* Problem description
Precise copying is required. Return the data below in full.

* Data to use
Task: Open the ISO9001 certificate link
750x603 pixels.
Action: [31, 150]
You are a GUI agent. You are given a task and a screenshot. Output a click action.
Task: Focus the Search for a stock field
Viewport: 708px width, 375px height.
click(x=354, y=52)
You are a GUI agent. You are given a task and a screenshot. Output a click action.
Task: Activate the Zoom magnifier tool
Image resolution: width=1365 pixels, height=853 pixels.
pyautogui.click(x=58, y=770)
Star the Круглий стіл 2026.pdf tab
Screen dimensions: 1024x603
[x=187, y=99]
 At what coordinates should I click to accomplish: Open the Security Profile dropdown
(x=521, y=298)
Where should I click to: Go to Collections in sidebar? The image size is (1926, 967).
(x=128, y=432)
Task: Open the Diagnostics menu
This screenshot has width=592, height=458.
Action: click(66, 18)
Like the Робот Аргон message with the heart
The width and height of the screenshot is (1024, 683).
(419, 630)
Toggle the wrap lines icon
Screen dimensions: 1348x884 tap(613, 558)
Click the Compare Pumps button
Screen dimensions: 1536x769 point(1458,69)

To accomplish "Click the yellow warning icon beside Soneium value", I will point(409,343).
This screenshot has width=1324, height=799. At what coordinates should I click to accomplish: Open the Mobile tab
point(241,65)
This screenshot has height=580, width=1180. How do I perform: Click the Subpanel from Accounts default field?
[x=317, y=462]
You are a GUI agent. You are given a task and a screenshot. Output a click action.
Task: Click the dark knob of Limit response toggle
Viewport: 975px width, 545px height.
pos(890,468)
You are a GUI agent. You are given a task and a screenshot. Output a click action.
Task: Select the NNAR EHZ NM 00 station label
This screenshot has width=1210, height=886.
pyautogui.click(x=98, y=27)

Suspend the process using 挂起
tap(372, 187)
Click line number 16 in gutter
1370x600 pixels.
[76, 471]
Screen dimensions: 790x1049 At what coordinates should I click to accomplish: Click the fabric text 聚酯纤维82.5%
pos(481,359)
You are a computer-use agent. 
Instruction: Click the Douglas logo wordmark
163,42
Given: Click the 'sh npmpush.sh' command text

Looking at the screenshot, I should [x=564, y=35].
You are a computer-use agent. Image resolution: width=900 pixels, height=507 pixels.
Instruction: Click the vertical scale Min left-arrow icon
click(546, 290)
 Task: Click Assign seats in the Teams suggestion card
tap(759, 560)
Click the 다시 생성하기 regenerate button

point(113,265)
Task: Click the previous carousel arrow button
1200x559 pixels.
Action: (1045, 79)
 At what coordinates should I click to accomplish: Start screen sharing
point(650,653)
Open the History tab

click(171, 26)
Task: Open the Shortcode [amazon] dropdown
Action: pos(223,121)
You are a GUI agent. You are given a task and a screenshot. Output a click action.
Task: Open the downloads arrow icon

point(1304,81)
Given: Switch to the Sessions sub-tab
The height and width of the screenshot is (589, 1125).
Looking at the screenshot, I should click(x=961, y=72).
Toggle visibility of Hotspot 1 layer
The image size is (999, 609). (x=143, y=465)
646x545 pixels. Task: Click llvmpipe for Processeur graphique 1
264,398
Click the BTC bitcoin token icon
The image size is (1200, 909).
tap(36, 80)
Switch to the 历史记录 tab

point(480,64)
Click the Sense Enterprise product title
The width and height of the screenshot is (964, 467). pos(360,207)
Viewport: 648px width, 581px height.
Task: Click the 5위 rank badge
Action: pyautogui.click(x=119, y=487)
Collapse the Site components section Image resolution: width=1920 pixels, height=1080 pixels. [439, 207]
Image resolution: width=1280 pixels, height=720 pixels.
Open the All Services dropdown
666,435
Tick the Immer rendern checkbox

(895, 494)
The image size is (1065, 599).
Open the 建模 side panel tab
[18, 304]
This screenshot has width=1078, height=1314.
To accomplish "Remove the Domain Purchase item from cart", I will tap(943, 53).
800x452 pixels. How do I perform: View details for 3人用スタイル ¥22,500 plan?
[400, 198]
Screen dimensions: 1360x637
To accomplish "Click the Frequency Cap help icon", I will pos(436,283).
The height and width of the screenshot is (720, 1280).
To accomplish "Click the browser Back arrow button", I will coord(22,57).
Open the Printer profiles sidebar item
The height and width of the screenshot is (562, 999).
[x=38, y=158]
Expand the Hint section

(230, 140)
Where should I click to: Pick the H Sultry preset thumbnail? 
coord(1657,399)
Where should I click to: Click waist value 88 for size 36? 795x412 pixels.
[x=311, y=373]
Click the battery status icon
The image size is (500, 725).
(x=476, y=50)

* Solution to this exercise
Task: Open the ISO9001 certificate link
750x603 pixels.
Action: [31, 150]
You are a GUI agent. You are given a task and a screenshot. Output a click action.
Task: Focus the Search for a stock field
Viewport: 708px width, 375px height.
click(x=354, y=52)
You are a GUI agent. You are given a task and a screenshot. Output a click action.
Task: Activate the Zoom magnifier tool
Image resolution: width=1365 pixels, height=853 pixels.
pyautogui.click(x=58, y=770)
Star the Круглий стіл 2026.pdf tab
Screen dimensions: 1024x603
[x=187, y=99]
 At what coordinates should I click to accomplish: Open the Security Profile dropdown
(x=521, y=298)
Where should I click to: Go to Collections in sidebar? The image size is (1926, 967).
(x=128, y=432)
Task: Open the Diagnostics menu
This screenshot has width=592, height=458.
Action: click(66, 18)
Like the Робот Аргон message with the heart
The width and height of the screenshot is (1024, 683).
(419, 630)
Toggle the wrap lines icon
Screen dimensions: 1348x884 tap(613, 558)
Click the Compare Pumps button
Screen dimensions: 1536x769 point(1458,69)

To accomplish "Click the yellow warning icon beside Soneium value", I will point(409,343).
This screenshot has width=1324, height=799. At what coordinates should I click to accomplish: Open the Mobile tab
point(241,65)
This screenshot has height=580, width=1180. How do I perform: Click the Subpanel from Accounts default field?
[x=317, y=462]
You are a GUI agent. You are given a task and a screenshot. Output a click action.
Task: Click the dark knob of Limit response toggle
Viewport: 975px width, 545px height.
pos(890,468)
You are a GUI agent. You are given a task and a screenshot. Output a click action.
Task: Select the NNAR EHZ NM 00 station label
This screenshot has width=1210, height=886.
pyautogui.click(x=98, y=27)

Suspend the process using 挂起
tap(372, 187)
Click line number 16 in gutter
1370x600 pixels.
[76, 471]
Screen dimensions: 790x1049 At what coordinates should I click to accomplish: Click the fabric text 聚酯纤维82.5%
pos(481,359)
You are a computer-use agent. 
Instruction: Click the Douglas logo wordmark
163,42
Given: Click the 'sh npmpush.sh' command text

Looking at the screenshot, I should [x=564, y=35].
You are a computer-use agent. Image resolution: width=900 pixels, height=507 pixels.
Instruction: Click the vertical scale Min left-arrow icon
click(546, 290)
 Task: Click Assign seats in the Teams suggestion card
tap(759, 560)
Click the 다시 생성하기 regenerate button

point(113,265)
Task: Click the previous carousel arrow button
1200x559 pixels.
Action: (1045, 79)
 At what coordinates should I click to accomplish: Start screen sharing
point(650,653)
Open the History tab

click(171, 26)
Task: Open the Shortcode [amazon] dropdown
Action: pos(223,121)
You are a GUI agent. You are given a task and a screenshot. Output a click action.
Task: Open the downloads arrow icon

point(1304,81)
Given: Switch to the Sessions sub-tab
The height and width of the screenshot is (589, 1125).
Looking at the screenshot, I should click(x=961, y=72).
Toggle visibility of Hotspot 1 layer
The image size is (999, 609). (x=143, y=465)
646x545 pixels. Task: Click llvmpipe for Processeur graphique 1
264,398
Click the BTC bitcoin token icon
The image size is (1200, 909).
tap(36, 80)
Switch to the 历史记录 tab

point(480,64)
Click the Sense Enterprise product title
The width and height of the screenshot is (964, 467). pos(360,207)
Viewport: 648px width, 581px height.
Task: Click the 5위 rank badge
Action: pyautogui.click(x=119, y=487)
Collapse the Site components section Image resolution: width=1920 pixels, height=1080 pixels. [439, 207]
Image resolution: width=1280 pixels, height=720 pixels.
Open the All Services dropdown
666,435
Tick the Immer rendern checkbox

(895, 494)
The image size is (1065, 599).
Open the 建模 side panel tab
[18, 304]
This screenshot has width=1078, height=1314.
To accomplish "Remove the Domain Purchase item from cart", I will tap(943, 53).
800x452 pixels. How do I perform: View details for 3人用スタイル ¥22,500 plan?
[400, 198]
Screen dimensions: 1360x637
To accomplish "Click the Frequency Cap help icon", I will pos(436,283).
The height and width of the screenshot is (720, 1280).
To accomplish "Click the browser Back arrow button", I will coord(22,57).
Open the Printer profiles sidebar item
The height and width of the screenshot is (562, 999).
[x=38, y=158]
Expand the Hint section

(230, 140)
Where should I click to: Pick the H Sultry preset thumbnail? 
coord(1657,399)
Where should I click to: Click waist value 88 for size 36? 795x412 pixels.
[x=311, y=373]
Click the battery status icon
The image size is (500, 725).
(x=476, y=50)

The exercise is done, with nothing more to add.